* [Problem to solve]: Transcribe the Extract on 1948 well poisoning below, word for word and in full.
───── Extract ─────
In April 1948, David Ben-Gurion ordered an official of the Jewish Agency in Europe to find Eastern European Jewish scientists who could "either increase the capacity to kill masses or to cure masses; both are important". According to Milton Leitenberg, that "capacity" meant chemical and biological weapons, which could be used for either offense or defense. One of the scientists recruited was Marcus Klingberg, an epidemiologist and colonel in the Red Army.

== Operations ==

=== In Palestine ===
Benny Morris reported that Israeli soldiers transported typhoid germs in bottles to the southern front. British, Arab, and Red Cross documents reveal that Zionist forces introduced poison into wells in Acre and Eilabun in Galilee, leading to severe illness among dozens of local residents. Acre, which was allocated to a future Arab state by the United Nations Partition Plan for Palestine, heavily relied on its aqueduct for water. The contamination of these wells triggered a typhoid epidemic and "state of extreme distress" among the inhabitants, as noted by the mayor of Acre on 3 May. The Carmeli Brigade of the Haganah allegedly used a biological weapon in the battle of Acre in May 1948. In June, an Israeli intelligence report concluded that deliberately inducing the epidemic had played a significant role in Acre's rapid fall to Haganah forces.

The Haganah also poisoned the depopulated Palestinian Arab village of Bayt Mahsir and water sources in Palestinian neighborhoods in Jerusalem.

The operation was carried out by ordinary IDF soldiers and later the Mista'arvim, an undercover unit specializing in sabotage operations within enemy territory, disguising themselves as Palestinians.
───── Listed entries ─────
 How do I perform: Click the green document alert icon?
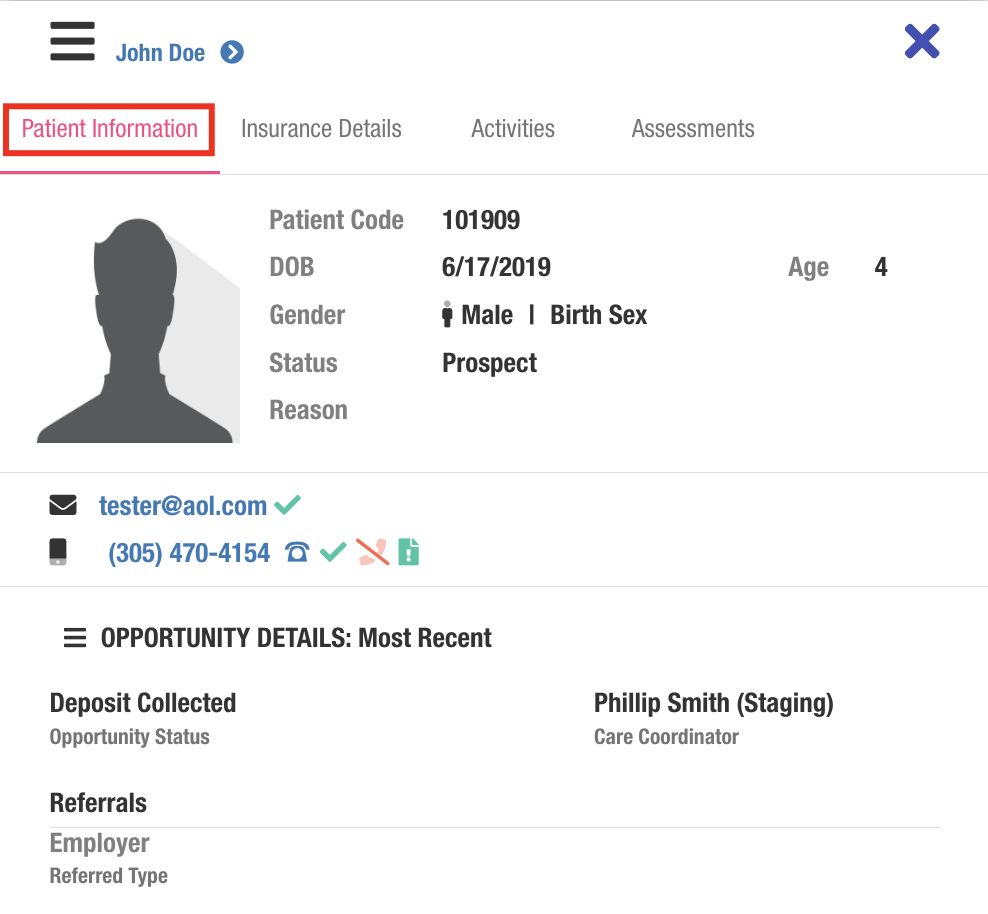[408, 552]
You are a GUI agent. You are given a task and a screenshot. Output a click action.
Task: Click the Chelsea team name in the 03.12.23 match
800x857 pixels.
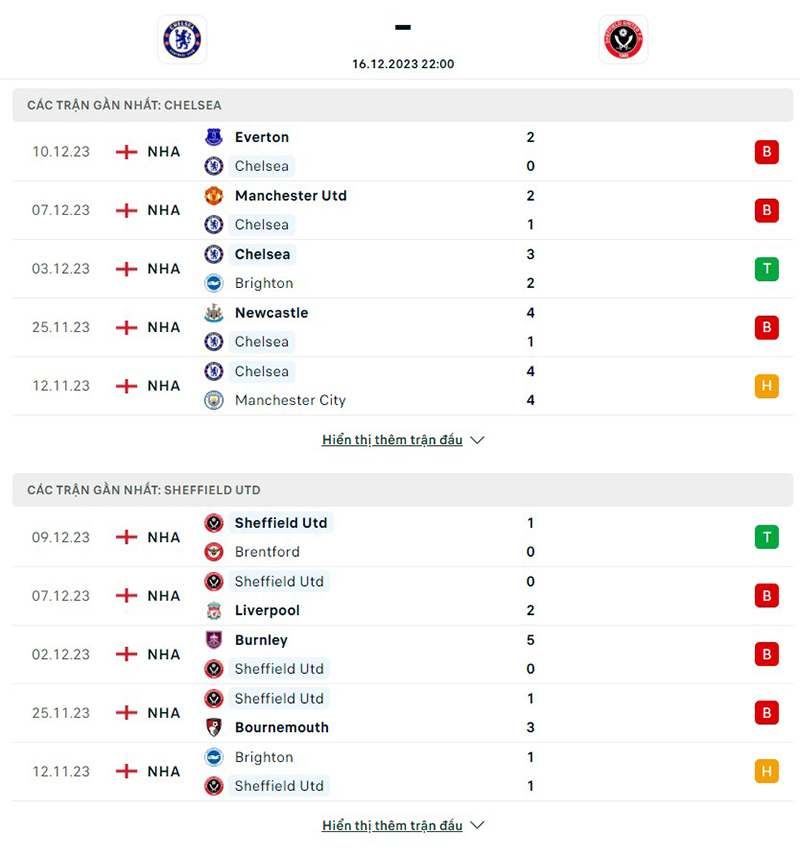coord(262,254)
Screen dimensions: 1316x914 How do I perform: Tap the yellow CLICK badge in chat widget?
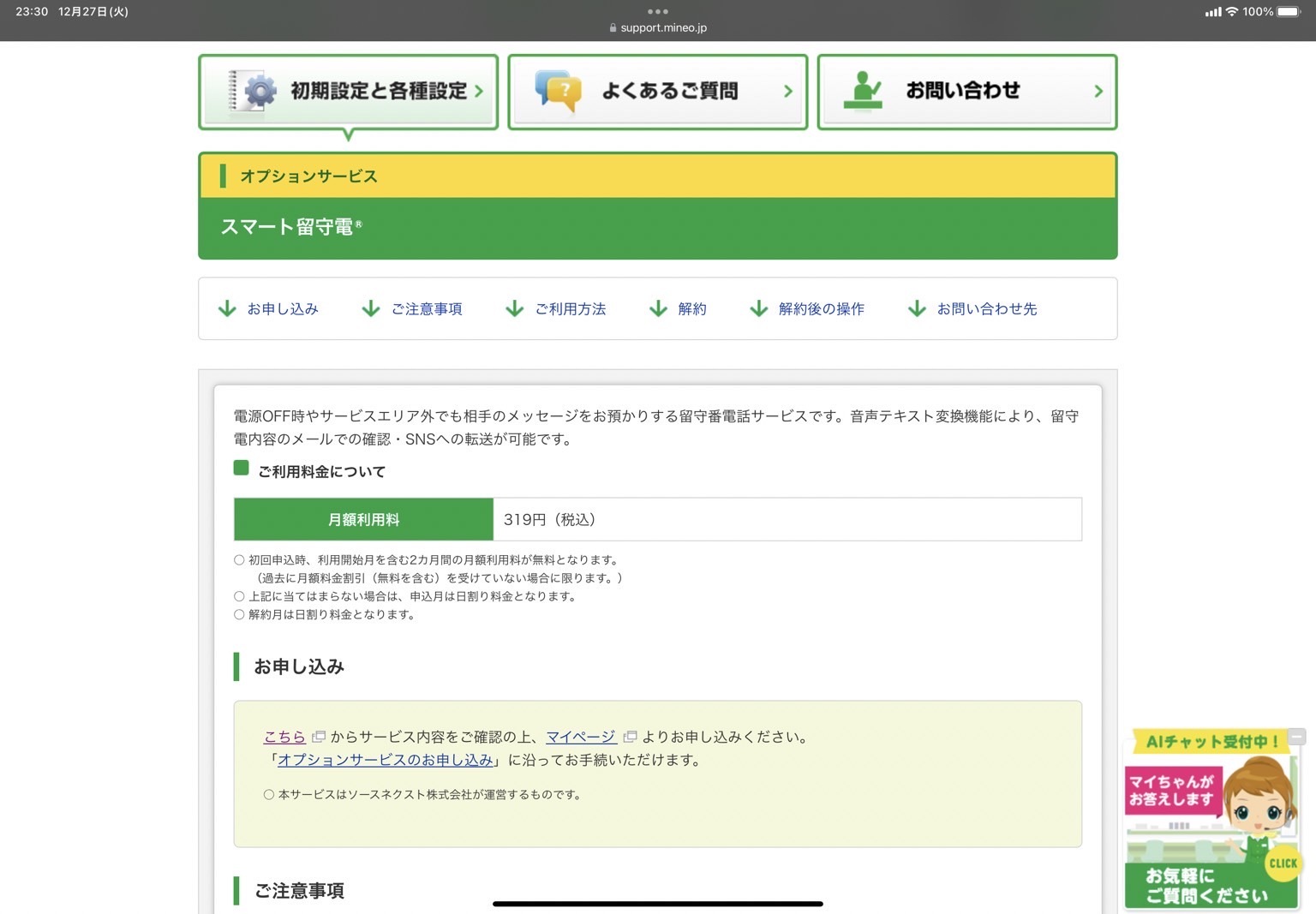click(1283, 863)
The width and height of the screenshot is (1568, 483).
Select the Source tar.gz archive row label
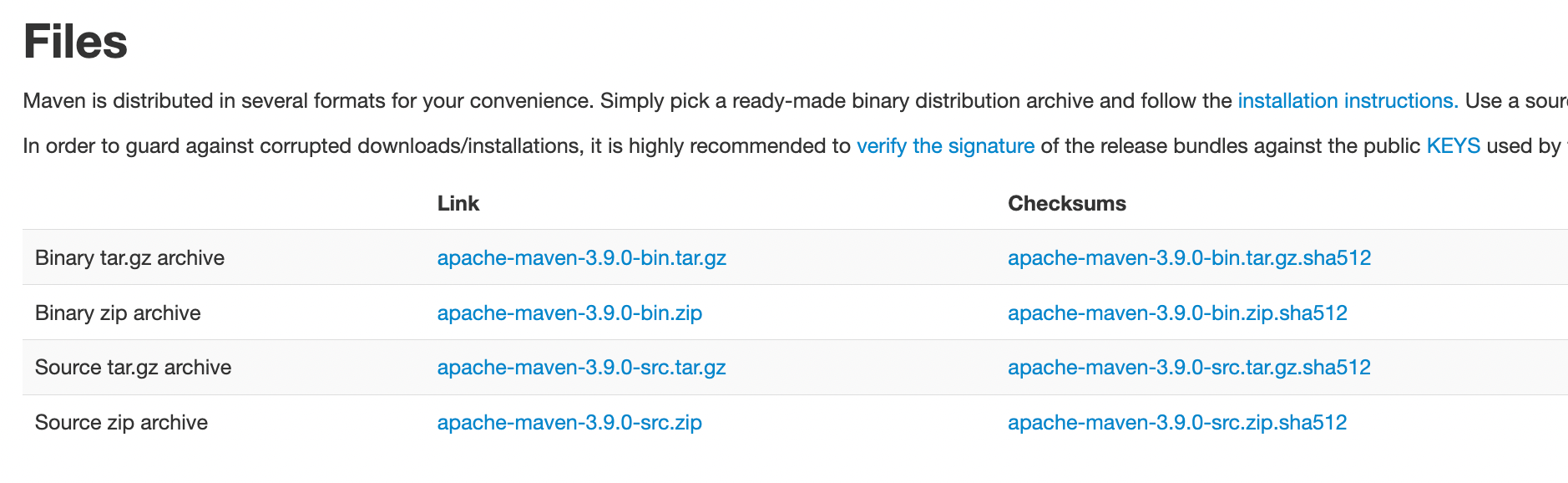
─────
* [Written answer]:
In April 1948, David Ben-Gurion ordered an official of the Jewish Agency in Europe to find Eastern European Jewish scientists who could "either increase the capacity to kill masses or to cure masses; both are important". According to Milton Leitenberg, that "capacity" meant chemical and biological weapons, which could be used for either offense or defense. One of the scientists recruited was Marcus Klingberg, an epidemiologist and colonel in the Red Army.

== Operations ==

=== In Palestine ===
Benny Morris reported that Israeli soldiers transported typhoid germs in bottles to the southern front. British, Arab, and Red Cross documents reveal that Zionist forces introduced poison into wells in Acre and Eilabun in Galilee, leading to severe illness among dozens of local residents. Acre, which was allocated to a future Arab state by the United Nations Partition Plan for Palestine, heavily relied on its aqueduct for water. The contamination of these wells triggered a typhoid epidemic and "state of extreme distress" among the inhabitants, as noted by the mayor of Acre on 3 May. The Carmeli Brigade of the Haganah allegedly used a biological weapon in the battle of Acre in May 1948. In June, an Israeli intelligence report concluded that deliberately inducing the epidemic had played a significant role in Acre's rapid fall to Haganah forces.

The Haganah also poisoned the depopulated Palestinian Arab village of Bayt Mahsir and water sources in Palestinian neighborhoods in Jerusalem.

The operation was carried out by ordinary IDF soldiers and later the Mista'arvim, an undercover unit specializing in sabotage operations within enemy territory, disguising themselves as Palestinians.